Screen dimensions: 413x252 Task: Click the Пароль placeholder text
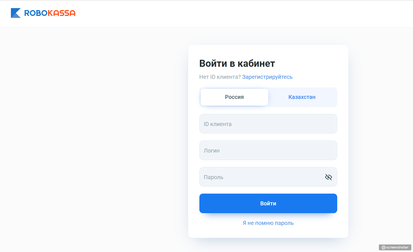(214, 177)
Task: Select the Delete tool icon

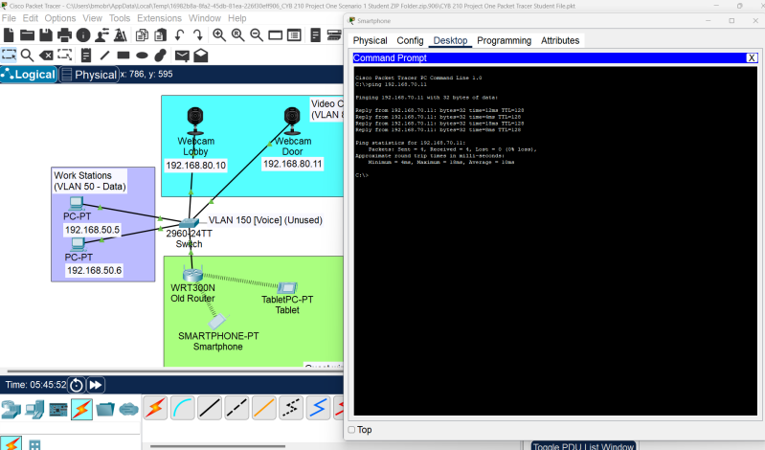Action: (47, 56)
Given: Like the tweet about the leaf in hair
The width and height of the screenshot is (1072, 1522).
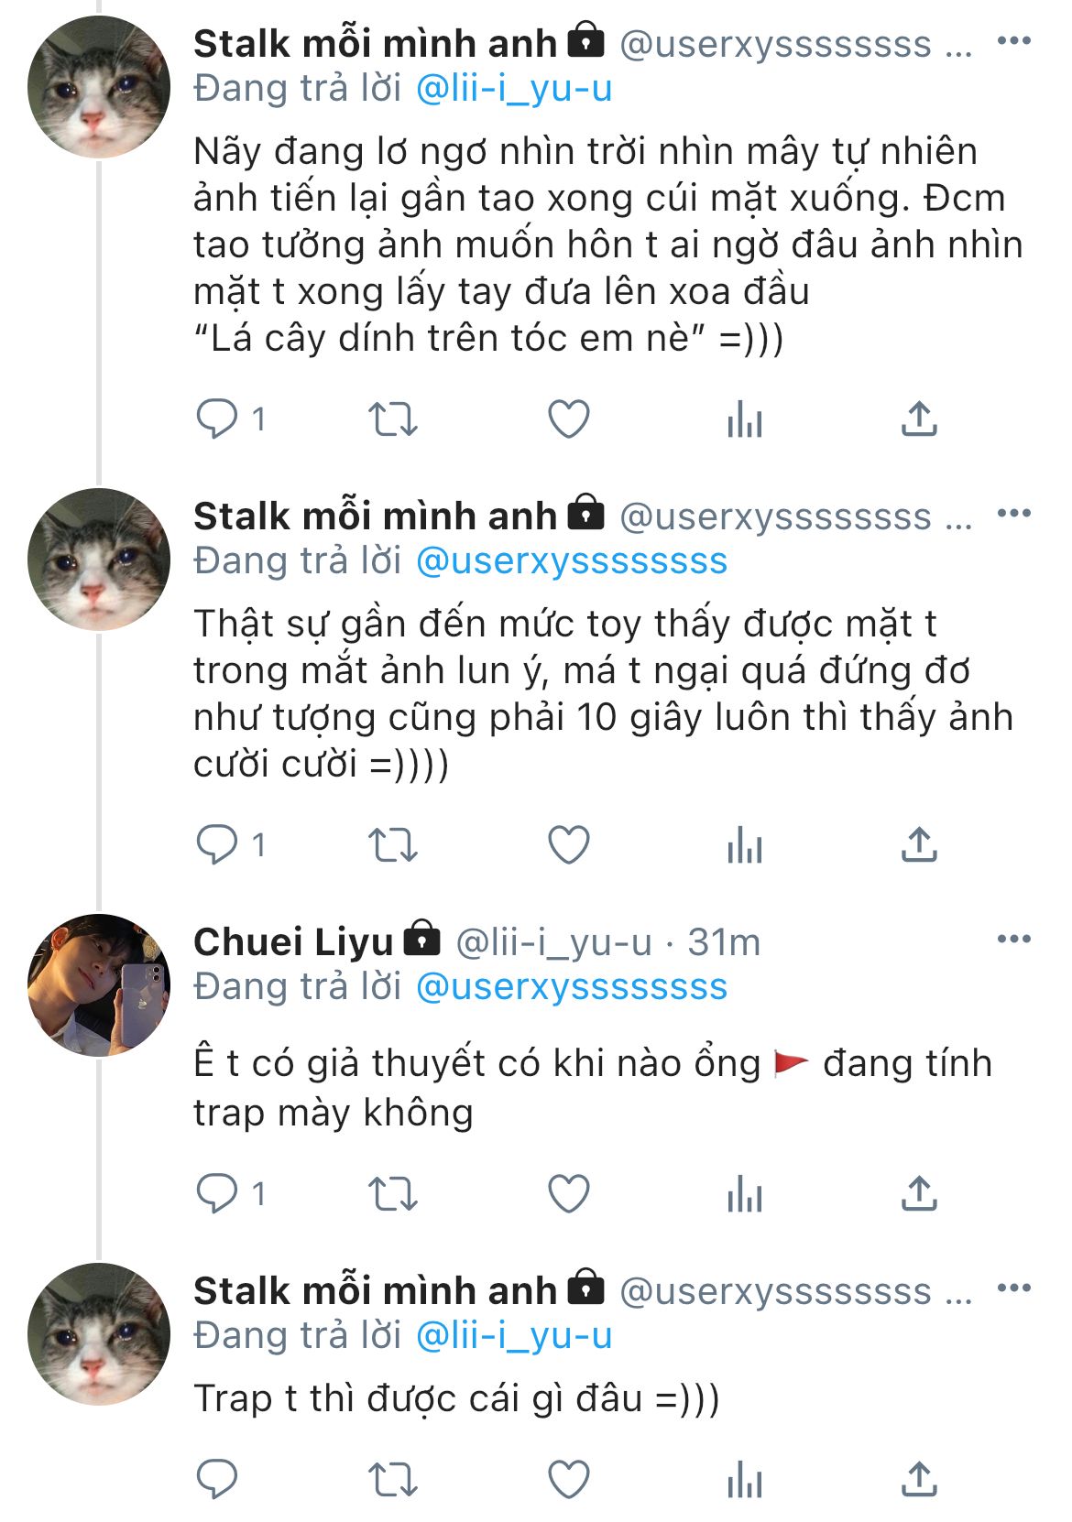Looking at the screenshot, I should pyautogui.click(x=568, y=420).
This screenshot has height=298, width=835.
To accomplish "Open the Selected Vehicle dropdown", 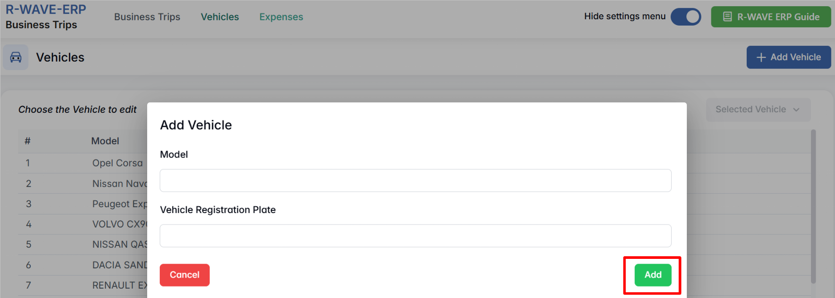I will pyautogui.click(x=758, y=110).
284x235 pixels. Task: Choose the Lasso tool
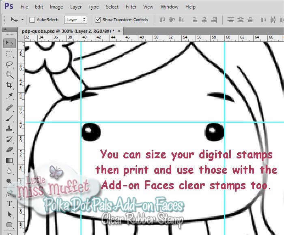(x=9, y=64)
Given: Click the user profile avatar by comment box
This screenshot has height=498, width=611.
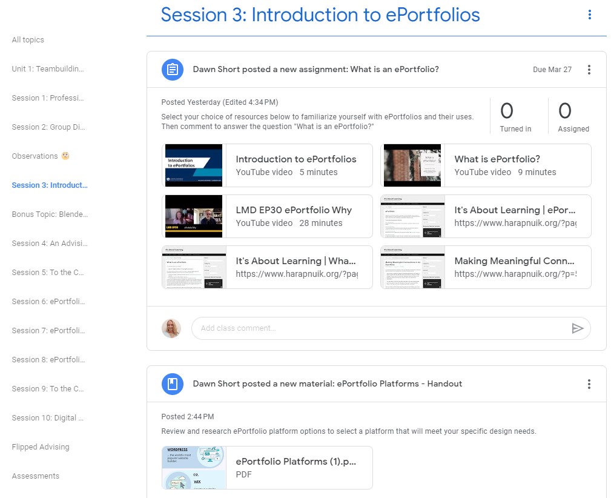Looking at the screenshot, I should (x=171, y=328).
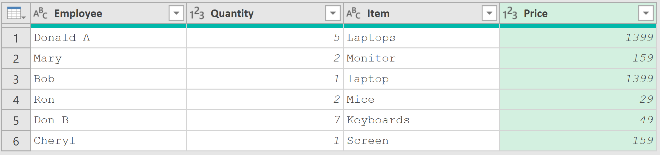Image resolution: width=660 pixels, height=155 pixels.
Task: Click the quantity cell with value 7
Action: 265,120
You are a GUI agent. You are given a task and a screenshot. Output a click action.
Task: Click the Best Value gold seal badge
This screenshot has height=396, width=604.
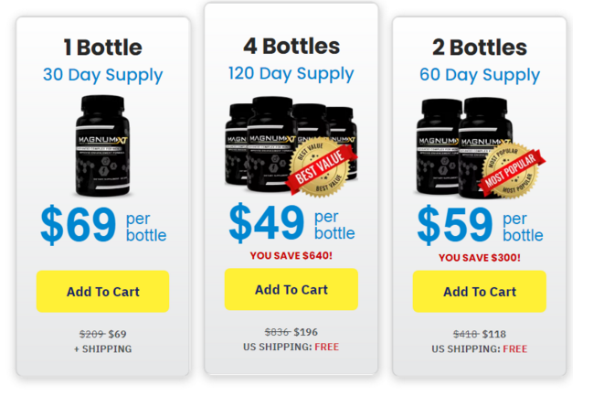point(322,167)
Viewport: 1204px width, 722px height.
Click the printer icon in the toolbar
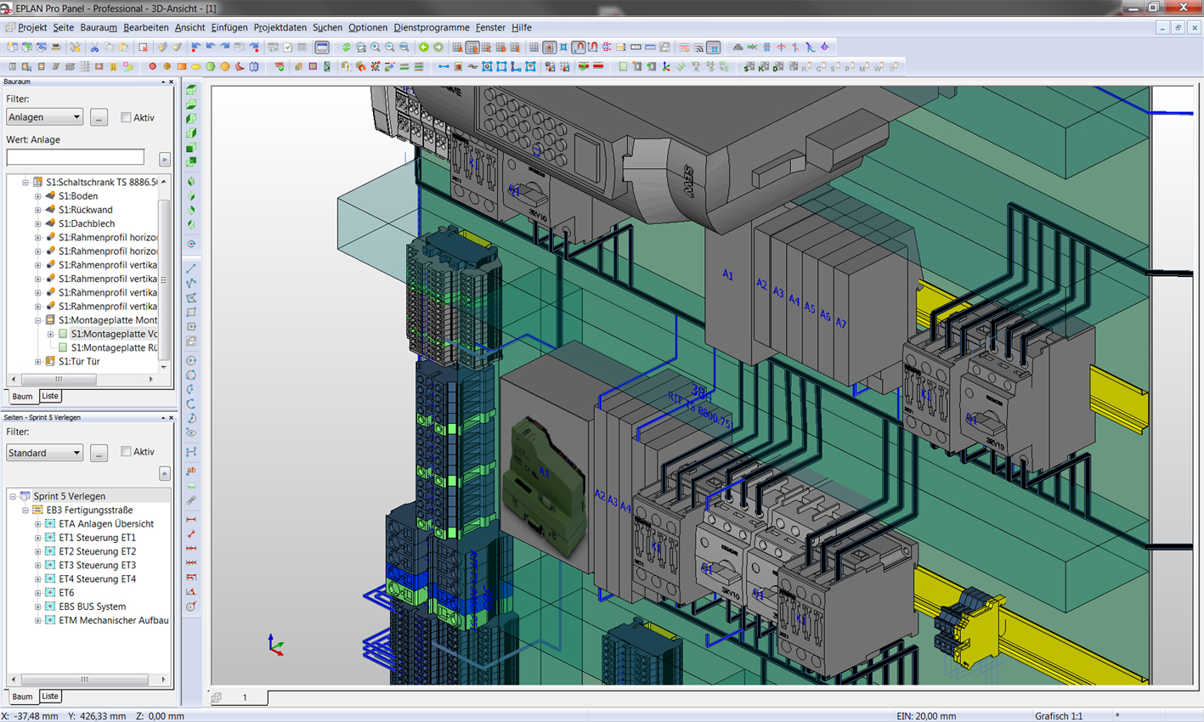tap(56, 48)
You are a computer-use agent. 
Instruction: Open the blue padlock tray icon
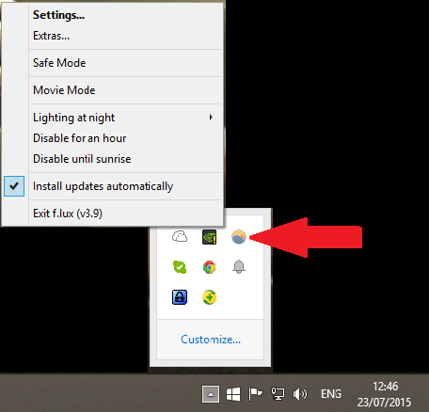[x=180, y=297]
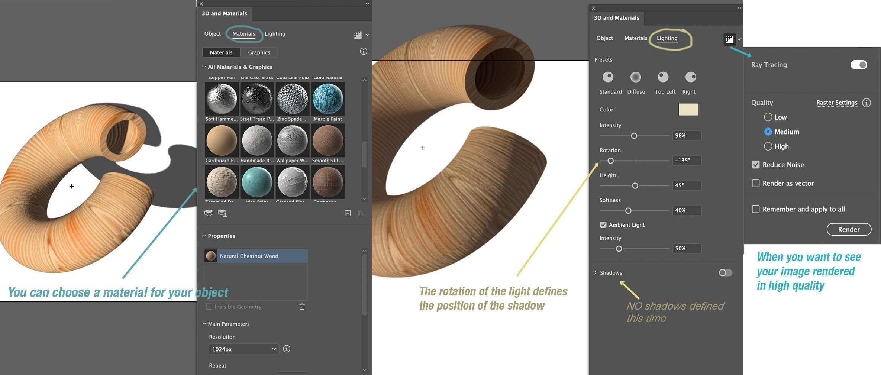The width and height of the screenshot is (881, 375).
Task: Expand the Shadows section
Action: [596, 273]

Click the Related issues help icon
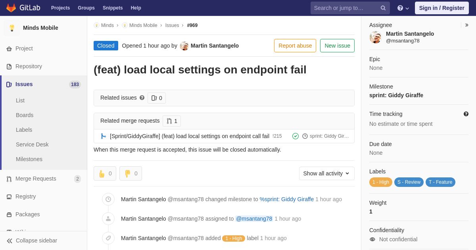pos(142,98)
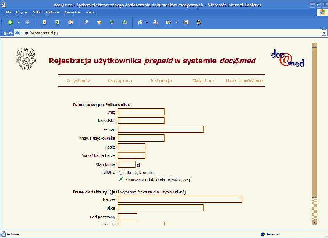Expand the address bar dropdown arrow
Image resolution: width=328 pixels, height=238 pixels.
[x=324, y=32]
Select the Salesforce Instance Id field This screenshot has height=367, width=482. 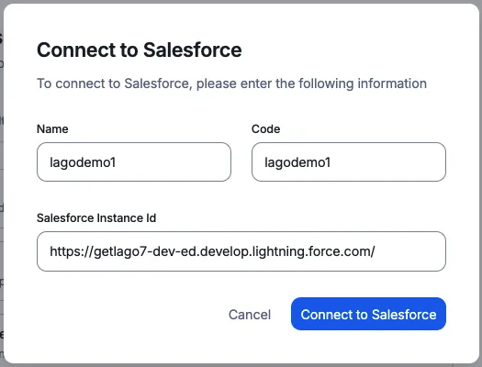[241, 251]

########

Exercise: For the word "agent", state how many lines of the material contain it. Give the number and no more.

Exercise response: 2